*Your instructions:*
Beneath this task are records; print exactly the stretch of them from the line with "Select the 1M range on the Humidity chart" through the line with "Task: Select the E-commerce business goal", both ends included.

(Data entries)
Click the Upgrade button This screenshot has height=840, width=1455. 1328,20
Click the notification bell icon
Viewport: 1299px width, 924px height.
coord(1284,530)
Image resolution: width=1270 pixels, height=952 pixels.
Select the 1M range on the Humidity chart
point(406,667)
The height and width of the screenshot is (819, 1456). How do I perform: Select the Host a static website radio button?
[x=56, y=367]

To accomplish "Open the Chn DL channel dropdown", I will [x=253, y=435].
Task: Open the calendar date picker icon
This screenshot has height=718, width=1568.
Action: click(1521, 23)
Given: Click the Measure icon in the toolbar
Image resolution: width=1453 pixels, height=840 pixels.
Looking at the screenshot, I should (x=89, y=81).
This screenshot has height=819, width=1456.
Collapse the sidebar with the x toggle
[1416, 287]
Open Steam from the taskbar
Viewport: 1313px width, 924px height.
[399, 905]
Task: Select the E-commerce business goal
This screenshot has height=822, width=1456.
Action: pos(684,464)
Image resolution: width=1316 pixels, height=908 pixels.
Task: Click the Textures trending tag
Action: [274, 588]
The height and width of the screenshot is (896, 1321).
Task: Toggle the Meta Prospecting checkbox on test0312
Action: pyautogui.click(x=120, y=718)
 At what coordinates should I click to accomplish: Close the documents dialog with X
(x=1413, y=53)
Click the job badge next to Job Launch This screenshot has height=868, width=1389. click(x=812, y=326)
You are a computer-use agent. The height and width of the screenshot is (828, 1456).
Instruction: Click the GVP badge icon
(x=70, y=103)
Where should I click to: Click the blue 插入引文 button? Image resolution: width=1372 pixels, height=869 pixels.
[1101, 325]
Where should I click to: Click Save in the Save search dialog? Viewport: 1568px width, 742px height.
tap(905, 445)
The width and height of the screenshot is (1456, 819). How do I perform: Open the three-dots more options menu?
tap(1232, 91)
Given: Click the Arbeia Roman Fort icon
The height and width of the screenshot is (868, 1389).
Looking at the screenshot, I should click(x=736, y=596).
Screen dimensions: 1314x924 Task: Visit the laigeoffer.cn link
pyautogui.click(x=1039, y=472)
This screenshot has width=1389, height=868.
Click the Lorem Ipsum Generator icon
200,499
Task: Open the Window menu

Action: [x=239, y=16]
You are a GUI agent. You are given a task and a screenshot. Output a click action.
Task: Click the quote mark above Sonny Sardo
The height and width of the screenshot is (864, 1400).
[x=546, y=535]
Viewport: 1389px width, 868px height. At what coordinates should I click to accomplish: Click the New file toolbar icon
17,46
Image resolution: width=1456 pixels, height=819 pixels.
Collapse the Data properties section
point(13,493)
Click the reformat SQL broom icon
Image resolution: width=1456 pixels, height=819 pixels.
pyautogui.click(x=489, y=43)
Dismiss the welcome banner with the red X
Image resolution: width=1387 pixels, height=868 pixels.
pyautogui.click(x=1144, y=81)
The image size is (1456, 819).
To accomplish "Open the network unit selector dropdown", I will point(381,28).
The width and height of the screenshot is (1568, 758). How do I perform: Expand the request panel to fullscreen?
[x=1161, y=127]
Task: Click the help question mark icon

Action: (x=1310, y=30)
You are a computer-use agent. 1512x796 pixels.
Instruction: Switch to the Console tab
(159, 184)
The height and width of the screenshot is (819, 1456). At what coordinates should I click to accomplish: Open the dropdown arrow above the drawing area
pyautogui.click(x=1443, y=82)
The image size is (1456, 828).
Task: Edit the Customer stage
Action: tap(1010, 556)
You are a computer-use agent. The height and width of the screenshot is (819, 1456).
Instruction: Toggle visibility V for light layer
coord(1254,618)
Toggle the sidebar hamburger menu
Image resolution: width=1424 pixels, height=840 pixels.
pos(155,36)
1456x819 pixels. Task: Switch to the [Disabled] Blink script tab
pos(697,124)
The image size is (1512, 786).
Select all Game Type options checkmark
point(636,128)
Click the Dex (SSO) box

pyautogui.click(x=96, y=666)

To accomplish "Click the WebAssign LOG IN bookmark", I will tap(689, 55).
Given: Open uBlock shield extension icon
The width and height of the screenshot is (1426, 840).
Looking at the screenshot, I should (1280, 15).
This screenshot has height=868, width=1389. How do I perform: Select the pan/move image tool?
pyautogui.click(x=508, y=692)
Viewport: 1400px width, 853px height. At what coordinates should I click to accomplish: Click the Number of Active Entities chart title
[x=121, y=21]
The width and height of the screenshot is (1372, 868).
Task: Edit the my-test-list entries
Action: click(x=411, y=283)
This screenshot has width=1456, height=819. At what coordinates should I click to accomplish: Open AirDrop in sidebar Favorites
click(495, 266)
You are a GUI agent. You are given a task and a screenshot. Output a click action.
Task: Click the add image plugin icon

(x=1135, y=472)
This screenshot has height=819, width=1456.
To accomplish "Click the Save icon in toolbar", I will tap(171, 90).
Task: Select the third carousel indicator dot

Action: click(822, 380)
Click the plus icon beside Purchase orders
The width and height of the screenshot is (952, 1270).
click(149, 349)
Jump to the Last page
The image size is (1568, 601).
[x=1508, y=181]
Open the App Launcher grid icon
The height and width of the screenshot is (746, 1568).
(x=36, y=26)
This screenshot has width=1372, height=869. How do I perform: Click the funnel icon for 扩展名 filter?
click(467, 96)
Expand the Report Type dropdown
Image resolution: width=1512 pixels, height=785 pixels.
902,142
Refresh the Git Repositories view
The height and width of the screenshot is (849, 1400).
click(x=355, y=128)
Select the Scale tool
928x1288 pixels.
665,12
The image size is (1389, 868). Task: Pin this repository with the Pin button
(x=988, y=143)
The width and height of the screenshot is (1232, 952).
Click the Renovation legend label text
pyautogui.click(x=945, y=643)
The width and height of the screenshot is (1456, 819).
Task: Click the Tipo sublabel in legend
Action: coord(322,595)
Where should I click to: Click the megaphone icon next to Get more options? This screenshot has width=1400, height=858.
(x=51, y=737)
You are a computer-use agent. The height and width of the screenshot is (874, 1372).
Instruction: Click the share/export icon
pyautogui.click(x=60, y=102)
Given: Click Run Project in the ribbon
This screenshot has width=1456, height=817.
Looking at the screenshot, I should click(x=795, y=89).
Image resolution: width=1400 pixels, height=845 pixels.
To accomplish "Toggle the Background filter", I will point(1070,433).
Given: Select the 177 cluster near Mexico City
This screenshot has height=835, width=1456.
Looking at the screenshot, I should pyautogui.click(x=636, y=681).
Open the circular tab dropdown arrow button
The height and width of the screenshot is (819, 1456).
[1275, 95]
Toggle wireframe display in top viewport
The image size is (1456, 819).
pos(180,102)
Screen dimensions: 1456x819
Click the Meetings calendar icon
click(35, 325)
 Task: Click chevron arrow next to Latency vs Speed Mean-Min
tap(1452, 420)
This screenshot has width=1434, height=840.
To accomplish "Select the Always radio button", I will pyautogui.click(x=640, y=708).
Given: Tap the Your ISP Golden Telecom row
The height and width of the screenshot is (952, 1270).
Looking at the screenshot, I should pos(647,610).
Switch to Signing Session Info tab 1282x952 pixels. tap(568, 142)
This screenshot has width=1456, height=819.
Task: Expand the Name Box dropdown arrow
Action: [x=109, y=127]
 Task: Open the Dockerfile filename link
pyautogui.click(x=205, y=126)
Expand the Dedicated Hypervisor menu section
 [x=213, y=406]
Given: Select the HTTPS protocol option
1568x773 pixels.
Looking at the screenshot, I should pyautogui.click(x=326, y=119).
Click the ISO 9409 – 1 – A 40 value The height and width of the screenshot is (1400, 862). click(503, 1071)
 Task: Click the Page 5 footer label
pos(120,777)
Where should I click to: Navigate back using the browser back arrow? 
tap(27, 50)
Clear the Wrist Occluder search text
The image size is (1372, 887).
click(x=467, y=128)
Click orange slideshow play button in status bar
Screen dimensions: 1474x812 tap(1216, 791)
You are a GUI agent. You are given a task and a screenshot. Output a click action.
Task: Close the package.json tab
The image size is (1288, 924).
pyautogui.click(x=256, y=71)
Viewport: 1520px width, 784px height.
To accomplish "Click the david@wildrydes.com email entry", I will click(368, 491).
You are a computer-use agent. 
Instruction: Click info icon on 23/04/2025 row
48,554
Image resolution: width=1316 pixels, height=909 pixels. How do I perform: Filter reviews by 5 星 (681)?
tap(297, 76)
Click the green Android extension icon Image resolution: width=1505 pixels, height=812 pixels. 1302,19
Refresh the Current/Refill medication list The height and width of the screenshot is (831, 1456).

*Solution to this task:*
Select the 1M range on the Humidity chart
point(406,667)
The height and width of the screenshot is (819, 1456). How do I perform: Select the Host a static website radio button?
[x=56, y=367]

To accomplish "Open the Chn DL channel dropdown", I will [x=253, y=435].
Task: Open the calendar date picker icon
This screenshot has height=718, width=1568.
Action: click(1521, 23)
Given: Click the Measure icon in the toolbar
Image resolution: width=1453 pixels, height=840 pixels.
Looking at the screenshot, I should (x=89, y=81).
This screenshot has height=819, width=1456.
Collapse the sidebar with the x toggle
[1416, 287]
Open Steam from the taskbar
Viewport: 1313px width, 924px height.
[399, 905]
Task: Select the E-commerce business goal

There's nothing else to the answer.